Document excerpt:
____

I have a table with 6 columns containing random numbers from 1 to 90.
nr1 nr2 nr3 nr4 nr5 nr6
-----------------------
12 26 70 74 84 87
6 13 19 37 67 72
29 31 35 49 69 74
3 14 30 50 66 87
6 10 13 17 22 46
28 29 33 35 65 80
25 31 43 61 63 86
12 20 22 39 55 72
9 12 28 71 82 85
5 13 28 30 42 63
33 37 48 65 83 84
3 10 40 54 69 85
6 19 30 53 55 76
17 41 42 43 66 76
2 22 28 39 61 79
26 37 53 81 86 90
2 51 55 57 61 82
1 18 30 34 65 75
18 28 40 63 68 86
I need to produce a query that will provide the following result:
Total ODD numbers in a table:
Total EVEN numbers in a table:
Total number of rows containing 6 even numbers:
Total number of rows containing 6 odd numbers:
Total number of rows containing 5 even and 1 odd number:
Total number of rows containing 5 odd and 1 even number:
Total number of rows containing 4 even and 2 odd numbers:
Total number of rows containing 4 odd and 2 even numbers:
Total number of rows containing 3 even and 3 odd numbers:
So far I could figure out only how to calculate number of rows containing only even or odd numbers, but I'm stuck on the rest.

____

Information:
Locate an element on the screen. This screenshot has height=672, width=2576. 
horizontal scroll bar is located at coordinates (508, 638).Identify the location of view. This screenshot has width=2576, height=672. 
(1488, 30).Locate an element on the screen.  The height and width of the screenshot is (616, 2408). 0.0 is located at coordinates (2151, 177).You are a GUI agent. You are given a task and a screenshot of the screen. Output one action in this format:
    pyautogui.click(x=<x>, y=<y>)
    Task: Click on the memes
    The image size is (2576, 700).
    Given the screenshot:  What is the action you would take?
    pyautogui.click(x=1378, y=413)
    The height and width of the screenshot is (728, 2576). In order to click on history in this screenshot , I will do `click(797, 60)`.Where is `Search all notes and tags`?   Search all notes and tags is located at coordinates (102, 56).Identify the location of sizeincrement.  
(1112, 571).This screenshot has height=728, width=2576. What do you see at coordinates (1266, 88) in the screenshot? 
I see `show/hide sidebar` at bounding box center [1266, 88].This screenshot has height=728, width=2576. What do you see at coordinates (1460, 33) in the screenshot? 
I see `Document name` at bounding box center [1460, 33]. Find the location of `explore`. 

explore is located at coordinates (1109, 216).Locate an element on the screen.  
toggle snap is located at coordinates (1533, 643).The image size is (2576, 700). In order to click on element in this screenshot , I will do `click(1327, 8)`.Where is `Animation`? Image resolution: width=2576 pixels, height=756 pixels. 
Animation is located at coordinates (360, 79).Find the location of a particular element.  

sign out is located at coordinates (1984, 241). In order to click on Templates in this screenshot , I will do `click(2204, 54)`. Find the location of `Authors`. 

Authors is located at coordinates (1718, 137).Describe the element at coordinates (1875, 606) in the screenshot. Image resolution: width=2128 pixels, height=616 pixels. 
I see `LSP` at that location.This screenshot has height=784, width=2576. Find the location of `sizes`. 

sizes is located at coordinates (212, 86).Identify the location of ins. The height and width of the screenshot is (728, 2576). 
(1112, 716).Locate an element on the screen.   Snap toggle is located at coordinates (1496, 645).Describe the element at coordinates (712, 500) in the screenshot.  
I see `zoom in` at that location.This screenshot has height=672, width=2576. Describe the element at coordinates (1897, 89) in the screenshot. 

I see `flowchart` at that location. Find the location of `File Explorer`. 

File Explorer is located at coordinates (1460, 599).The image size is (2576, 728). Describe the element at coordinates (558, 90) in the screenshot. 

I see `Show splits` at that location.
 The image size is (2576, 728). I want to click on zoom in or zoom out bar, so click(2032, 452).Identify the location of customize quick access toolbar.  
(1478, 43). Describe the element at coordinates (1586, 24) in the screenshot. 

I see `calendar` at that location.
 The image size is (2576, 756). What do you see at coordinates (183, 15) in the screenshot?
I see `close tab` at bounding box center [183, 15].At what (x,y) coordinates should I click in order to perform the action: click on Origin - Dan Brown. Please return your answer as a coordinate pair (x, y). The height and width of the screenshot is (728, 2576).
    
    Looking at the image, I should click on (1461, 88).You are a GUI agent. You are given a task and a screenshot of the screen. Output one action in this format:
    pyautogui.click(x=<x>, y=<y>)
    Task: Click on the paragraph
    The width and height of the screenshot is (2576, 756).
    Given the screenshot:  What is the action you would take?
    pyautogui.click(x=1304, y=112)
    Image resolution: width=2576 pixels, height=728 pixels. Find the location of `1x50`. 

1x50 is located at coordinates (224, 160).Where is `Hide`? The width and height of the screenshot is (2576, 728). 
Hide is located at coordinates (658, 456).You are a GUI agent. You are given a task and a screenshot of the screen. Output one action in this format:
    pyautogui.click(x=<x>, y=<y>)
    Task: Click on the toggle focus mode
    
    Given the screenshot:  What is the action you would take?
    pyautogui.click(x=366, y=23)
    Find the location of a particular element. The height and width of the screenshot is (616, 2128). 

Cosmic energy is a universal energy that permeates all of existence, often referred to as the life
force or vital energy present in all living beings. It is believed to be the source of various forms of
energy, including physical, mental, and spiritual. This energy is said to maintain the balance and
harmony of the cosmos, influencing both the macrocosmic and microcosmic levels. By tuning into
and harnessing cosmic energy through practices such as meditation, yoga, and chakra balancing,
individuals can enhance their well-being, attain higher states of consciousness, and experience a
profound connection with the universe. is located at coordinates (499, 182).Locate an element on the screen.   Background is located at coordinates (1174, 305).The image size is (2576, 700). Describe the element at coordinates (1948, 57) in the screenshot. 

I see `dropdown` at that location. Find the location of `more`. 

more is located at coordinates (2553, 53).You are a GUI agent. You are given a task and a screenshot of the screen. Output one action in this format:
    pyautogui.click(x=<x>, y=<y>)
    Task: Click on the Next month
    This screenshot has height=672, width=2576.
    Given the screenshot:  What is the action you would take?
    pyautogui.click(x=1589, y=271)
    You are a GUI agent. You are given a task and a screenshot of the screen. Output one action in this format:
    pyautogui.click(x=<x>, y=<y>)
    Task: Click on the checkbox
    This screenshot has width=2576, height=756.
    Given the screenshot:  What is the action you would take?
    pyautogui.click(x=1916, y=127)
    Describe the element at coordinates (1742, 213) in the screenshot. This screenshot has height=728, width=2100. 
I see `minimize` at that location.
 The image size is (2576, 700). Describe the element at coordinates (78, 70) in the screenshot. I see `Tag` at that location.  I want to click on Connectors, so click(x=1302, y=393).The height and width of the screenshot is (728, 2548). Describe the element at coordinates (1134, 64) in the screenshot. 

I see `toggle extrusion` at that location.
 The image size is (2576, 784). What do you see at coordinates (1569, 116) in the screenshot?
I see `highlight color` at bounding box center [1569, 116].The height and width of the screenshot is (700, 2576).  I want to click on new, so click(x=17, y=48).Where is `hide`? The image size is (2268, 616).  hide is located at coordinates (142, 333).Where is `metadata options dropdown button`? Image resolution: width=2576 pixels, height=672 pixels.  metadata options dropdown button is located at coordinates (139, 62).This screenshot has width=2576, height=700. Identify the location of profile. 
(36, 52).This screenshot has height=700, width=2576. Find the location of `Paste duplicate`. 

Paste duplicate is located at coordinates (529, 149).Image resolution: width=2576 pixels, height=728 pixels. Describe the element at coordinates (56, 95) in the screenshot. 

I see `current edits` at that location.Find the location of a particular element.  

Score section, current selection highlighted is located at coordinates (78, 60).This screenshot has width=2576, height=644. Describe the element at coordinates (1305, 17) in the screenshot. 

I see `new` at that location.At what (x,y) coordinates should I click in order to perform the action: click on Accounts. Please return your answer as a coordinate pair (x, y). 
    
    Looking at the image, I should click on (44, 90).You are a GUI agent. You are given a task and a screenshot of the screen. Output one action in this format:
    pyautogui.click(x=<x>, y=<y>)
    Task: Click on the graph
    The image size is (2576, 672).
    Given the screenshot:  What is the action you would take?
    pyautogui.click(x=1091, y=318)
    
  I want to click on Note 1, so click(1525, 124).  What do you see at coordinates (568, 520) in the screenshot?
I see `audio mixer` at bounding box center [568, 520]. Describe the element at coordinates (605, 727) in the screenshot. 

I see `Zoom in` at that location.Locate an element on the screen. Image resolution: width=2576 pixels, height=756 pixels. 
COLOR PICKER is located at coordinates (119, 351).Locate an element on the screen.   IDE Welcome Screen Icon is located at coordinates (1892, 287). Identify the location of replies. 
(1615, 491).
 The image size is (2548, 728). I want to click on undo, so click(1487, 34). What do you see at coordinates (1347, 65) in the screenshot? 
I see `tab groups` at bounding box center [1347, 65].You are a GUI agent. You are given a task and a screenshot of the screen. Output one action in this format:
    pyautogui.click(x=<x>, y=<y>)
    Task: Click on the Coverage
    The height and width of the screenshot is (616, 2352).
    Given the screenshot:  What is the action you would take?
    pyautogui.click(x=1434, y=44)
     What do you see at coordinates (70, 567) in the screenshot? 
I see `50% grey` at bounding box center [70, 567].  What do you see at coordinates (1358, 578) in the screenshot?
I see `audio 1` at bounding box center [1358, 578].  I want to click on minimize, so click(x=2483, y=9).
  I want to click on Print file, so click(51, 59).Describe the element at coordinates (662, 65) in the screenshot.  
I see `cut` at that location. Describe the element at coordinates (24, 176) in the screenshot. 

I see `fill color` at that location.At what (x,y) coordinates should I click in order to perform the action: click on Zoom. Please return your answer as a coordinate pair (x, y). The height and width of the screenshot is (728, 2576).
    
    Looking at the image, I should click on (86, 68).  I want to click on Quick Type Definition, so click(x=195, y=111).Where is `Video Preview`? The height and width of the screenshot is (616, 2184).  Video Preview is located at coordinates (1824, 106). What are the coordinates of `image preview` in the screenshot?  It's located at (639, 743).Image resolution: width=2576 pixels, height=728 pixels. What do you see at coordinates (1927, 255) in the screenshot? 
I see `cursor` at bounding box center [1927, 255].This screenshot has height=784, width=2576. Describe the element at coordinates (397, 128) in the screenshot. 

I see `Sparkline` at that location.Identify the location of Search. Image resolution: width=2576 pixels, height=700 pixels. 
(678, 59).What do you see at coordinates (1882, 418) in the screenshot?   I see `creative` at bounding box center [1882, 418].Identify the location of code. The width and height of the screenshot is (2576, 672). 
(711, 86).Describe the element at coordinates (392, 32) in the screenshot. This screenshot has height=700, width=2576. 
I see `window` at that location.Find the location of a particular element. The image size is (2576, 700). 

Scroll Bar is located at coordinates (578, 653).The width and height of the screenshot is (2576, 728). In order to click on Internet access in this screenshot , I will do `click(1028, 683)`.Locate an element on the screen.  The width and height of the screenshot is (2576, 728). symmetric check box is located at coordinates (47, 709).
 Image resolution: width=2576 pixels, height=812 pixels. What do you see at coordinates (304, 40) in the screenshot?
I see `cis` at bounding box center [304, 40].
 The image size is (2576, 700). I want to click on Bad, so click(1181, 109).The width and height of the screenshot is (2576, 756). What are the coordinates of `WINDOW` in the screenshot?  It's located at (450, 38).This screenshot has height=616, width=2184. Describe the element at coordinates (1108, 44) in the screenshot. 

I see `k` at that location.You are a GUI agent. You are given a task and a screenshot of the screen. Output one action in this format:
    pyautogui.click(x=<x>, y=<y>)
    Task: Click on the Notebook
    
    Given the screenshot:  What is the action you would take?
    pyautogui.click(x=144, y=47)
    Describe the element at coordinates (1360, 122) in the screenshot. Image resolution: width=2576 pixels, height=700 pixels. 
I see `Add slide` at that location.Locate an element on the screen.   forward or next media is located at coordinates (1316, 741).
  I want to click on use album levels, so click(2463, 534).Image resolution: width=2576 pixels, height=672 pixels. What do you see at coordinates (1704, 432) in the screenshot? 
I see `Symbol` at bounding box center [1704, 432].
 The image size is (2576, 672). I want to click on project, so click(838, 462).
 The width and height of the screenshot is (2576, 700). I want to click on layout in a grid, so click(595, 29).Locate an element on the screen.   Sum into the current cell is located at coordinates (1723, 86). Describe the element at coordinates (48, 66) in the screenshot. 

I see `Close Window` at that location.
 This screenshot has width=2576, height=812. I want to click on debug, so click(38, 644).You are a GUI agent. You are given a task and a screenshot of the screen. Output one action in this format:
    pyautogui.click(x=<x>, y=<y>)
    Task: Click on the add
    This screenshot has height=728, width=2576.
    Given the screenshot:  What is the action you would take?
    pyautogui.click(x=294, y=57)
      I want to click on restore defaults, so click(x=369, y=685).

____

Instructions:
- A) Summarize the forum post in two sentences.
- B) Answer these questions from the forum post, one line each:
(i) How many columns does the table have?
(ii) What range do the random numbers in the table fall within?
(iii) Which numbers appear in the first row of the table?
- C) In one or two sentences, explain why the writer of the forum post is asking for help with the query.

Solutions to the problems:
- A) The writer has a table with six columns of random numbers from 1 to 90 and needs a query that gives the total odd and even numbers in the table and the number of rows with each mix of even and odd numbers, from six even or six odd down to three of each. So far the writer can calculate only the number of rows containing only even or only odd numbers and is stuck on the rest.

- B)
(i) Six.
(ii) From 1 to 90.
(iii) 12, 26, 70, 74, 84 and 87.

- C) The writer could work out only how to calculate the number of rows containing only even or only odd numbers and is stuck on the rest. Still missing are the totals for rows with mixed counts of even and odd numbers.